Ben Clark as Richard Hannay managed to carry all the charisma and charm needed for the part. He certainly pulled out all the stops portraying his character as the dashing debonair and courageous hero that had the ladies on stage swooning at every suitable moment.
In the role of ‘Annabella Schmidt’ the German secret agent Jessica Wildman was totally believable as she was when switching characters to those of ‘Margaret’ the sweet Scottish crofter’s wife and ‘Pamela Edwards’ the hoity heroine.

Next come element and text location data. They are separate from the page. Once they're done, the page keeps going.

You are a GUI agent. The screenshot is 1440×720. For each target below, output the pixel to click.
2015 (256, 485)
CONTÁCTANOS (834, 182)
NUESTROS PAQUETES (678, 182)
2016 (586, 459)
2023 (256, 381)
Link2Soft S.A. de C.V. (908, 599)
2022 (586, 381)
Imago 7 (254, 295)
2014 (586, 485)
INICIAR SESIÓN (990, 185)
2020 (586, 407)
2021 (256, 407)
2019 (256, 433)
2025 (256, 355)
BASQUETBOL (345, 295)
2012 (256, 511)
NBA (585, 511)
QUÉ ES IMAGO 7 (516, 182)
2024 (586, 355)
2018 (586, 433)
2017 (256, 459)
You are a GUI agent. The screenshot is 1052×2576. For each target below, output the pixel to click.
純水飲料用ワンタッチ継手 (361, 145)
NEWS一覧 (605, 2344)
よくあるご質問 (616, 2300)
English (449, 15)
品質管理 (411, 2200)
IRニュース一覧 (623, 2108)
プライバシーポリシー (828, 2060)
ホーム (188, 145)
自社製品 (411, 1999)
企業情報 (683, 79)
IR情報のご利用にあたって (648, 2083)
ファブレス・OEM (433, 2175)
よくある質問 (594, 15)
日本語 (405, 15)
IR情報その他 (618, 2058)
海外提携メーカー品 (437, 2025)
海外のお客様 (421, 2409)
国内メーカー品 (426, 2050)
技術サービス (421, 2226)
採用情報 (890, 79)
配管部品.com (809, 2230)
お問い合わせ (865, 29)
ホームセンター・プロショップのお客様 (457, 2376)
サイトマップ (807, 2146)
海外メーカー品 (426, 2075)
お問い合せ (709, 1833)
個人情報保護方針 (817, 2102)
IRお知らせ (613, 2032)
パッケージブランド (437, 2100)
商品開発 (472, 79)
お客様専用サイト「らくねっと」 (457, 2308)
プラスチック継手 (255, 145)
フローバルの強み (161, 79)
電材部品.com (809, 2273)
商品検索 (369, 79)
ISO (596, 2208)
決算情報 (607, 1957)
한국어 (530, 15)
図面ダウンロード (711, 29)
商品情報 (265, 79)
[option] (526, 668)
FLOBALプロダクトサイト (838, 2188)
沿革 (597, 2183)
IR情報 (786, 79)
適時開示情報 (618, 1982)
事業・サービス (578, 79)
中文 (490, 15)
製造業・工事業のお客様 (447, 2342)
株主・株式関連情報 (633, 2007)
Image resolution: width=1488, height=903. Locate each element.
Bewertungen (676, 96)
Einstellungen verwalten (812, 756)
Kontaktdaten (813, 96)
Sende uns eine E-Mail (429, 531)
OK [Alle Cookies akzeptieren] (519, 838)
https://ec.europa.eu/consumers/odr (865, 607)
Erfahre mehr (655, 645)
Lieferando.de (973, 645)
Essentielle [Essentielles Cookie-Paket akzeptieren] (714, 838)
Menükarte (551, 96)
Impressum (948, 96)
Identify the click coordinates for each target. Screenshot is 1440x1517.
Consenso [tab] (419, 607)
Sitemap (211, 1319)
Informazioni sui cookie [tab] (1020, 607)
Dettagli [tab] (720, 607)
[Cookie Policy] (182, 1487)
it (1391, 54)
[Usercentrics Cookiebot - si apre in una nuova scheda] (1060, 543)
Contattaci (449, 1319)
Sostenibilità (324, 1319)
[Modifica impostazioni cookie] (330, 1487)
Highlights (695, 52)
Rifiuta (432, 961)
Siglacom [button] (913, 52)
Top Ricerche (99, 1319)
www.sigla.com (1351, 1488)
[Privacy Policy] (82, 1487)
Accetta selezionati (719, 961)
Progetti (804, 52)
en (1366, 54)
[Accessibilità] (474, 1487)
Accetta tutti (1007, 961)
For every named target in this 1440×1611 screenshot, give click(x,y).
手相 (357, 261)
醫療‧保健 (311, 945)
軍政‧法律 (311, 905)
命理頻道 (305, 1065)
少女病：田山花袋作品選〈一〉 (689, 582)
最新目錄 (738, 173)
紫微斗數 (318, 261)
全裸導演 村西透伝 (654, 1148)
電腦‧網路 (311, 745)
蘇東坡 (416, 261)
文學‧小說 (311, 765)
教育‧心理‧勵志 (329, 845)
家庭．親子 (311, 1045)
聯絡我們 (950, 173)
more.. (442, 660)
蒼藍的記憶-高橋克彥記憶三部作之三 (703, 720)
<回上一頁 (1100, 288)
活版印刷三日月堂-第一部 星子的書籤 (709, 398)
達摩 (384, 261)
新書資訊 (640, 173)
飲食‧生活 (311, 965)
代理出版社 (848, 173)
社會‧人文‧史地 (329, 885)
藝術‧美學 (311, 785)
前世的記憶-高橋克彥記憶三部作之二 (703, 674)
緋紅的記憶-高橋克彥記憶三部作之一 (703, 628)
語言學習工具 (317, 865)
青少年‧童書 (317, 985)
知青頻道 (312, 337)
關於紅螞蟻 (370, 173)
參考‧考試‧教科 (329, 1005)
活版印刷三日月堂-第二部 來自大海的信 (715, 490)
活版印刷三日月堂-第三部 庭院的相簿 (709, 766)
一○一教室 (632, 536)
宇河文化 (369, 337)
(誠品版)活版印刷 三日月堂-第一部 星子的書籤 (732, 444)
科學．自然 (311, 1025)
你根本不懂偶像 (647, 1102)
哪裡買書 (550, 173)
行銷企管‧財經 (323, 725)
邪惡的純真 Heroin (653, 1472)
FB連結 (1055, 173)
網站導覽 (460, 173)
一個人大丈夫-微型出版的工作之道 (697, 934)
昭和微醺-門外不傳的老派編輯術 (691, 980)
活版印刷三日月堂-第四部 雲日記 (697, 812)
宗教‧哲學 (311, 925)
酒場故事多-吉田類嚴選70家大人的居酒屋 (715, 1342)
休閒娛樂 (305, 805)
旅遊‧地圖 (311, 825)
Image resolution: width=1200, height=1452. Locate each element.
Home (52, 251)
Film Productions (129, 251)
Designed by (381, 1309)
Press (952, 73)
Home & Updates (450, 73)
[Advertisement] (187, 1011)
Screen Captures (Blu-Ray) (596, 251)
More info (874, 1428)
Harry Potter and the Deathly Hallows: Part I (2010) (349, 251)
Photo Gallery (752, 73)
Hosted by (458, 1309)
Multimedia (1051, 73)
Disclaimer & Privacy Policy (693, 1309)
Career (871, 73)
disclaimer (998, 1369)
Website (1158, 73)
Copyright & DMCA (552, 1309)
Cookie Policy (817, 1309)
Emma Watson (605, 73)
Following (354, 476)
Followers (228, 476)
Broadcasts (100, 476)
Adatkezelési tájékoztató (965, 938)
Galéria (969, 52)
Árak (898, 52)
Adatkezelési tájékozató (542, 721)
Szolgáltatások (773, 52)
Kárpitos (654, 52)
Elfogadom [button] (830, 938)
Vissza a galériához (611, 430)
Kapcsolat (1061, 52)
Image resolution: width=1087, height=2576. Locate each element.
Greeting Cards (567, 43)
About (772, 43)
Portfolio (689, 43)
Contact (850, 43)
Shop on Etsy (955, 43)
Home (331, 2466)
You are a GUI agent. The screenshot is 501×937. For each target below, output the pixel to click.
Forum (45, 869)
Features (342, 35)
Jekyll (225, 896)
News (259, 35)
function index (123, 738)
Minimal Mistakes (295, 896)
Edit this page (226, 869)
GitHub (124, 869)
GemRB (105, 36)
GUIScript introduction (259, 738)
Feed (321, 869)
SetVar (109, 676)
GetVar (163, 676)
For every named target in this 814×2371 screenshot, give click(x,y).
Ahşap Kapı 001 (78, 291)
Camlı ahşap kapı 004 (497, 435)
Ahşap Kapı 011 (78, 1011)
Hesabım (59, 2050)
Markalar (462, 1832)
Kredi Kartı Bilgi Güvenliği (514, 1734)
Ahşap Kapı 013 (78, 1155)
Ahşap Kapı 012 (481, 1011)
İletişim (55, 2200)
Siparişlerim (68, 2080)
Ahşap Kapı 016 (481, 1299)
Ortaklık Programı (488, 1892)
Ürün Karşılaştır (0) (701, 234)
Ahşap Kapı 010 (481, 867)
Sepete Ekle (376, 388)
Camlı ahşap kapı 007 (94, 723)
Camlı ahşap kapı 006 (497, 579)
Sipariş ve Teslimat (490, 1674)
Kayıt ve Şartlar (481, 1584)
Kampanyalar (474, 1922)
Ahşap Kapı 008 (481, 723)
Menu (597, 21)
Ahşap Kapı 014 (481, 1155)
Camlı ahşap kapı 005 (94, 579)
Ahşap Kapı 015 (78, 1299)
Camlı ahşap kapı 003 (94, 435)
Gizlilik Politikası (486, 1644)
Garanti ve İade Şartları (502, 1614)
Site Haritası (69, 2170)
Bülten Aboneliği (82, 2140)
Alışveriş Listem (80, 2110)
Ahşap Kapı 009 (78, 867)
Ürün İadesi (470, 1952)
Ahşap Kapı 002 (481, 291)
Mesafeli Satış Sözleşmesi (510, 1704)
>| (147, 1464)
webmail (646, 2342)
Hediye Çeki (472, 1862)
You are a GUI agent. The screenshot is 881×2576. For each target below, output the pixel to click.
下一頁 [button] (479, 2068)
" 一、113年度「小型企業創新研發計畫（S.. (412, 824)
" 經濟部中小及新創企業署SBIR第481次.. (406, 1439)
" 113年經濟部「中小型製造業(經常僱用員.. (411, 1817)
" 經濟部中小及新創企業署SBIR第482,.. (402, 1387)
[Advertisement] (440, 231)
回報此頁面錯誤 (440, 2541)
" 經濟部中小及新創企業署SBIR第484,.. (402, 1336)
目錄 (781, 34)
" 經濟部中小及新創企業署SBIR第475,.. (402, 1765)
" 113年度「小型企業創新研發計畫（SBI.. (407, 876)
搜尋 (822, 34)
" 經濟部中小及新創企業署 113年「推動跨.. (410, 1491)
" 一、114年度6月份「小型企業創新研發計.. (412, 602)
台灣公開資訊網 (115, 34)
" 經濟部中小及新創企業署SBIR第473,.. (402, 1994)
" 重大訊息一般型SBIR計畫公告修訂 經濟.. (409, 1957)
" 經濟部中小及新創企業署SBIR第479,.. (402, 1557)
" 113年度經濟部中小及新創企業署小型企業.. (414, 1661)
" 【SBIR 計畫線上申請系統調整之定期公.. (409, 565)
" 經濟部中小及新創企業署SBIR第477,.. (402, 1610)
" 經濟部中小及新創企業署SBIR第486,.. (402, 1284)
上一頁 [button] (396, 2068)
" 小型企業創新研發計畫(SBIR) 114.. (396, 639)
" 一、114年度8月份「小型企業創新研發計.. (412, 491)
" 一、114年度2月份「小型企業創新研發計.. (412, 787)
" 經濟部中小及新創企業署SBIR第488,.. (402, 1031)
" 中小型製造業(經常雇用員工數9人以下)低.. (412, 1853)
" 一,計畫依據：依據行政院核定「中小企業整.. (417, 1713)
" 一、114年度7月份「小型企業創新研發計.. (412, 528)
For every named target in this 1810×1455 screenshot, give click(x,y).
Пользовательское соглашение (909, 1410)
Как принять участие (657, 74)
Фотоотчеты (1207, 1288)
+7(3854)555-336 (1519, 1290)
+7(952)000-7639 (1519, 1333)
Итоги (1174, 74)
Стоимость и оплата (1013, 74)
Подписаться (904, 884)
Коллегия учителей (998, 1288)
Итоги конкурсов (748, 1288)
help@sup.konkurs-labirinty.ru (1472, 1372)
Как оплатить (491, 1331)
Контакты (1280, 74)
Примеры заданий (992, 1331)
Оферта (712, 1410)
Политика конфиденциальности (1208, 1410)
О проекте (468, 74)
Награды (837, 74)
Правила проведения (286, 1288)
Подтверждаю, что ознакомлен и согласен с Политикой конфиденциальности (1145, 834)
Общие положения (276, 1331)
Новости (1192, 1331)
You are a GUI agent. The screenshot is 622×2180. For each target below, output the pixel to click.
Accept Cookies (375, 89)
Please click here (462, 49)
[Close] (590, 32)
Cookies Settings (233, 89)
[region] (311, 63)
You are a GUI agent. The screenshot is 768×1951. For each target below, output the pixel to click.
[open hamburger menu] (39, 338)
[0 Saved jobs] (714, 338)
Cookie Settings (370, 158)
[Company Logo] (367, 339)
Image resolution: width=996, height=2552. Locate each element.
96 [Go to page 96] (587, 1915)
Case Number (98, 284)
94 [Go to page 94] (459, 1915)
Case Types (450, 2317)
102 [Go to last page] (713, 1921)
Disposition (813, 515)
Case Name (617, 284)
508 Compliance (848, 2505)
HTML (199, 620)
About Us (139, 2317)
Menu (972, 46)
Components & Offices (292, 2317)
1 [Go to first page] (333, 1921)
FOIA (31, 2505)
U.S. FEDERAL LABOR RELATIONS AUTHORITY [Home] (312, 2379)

All played with respective clear accents of quality and tone.
Two other fine actors (Samantha Gallop and David Tickner) played a plethora of parts throughout with well delivered dialogue Timing from them both was pacey, particularly in the Flying Scotsman scene when the two played a number of roles switching from bowler hatted passengers to police officers, train guards and a newspaper seller with differing hats and whistles– just some of the 100 or so characters in this production.
Kerry Hibbert and Jenny Tayler-Surridge flitted on either in scenes or between scenes playing everything from Music Hall double acts, The Scottish Pipe Band, sheep and cows. The result would not have been so special without the support of talented technical and backstage teams providing an innovative number of props, furniture and clever sets plus a myriad of excellent costumes. The lighting and the seemingly hundreds of superbly cued sound effects - not forgetting the very appropriate thriller theme music (Dick Barton Special Agent and Paul Temple etc) played at every appropriate moment.
Directors Alison O’Connor and Keith Gallois’ production was a very clever and imaginative version of this light hearted comedy impressively performed with plenty of "tongue in the cheek" moments and plenty of laughter.
Congratulations to everyone involved in this exceptionally enjoyable production.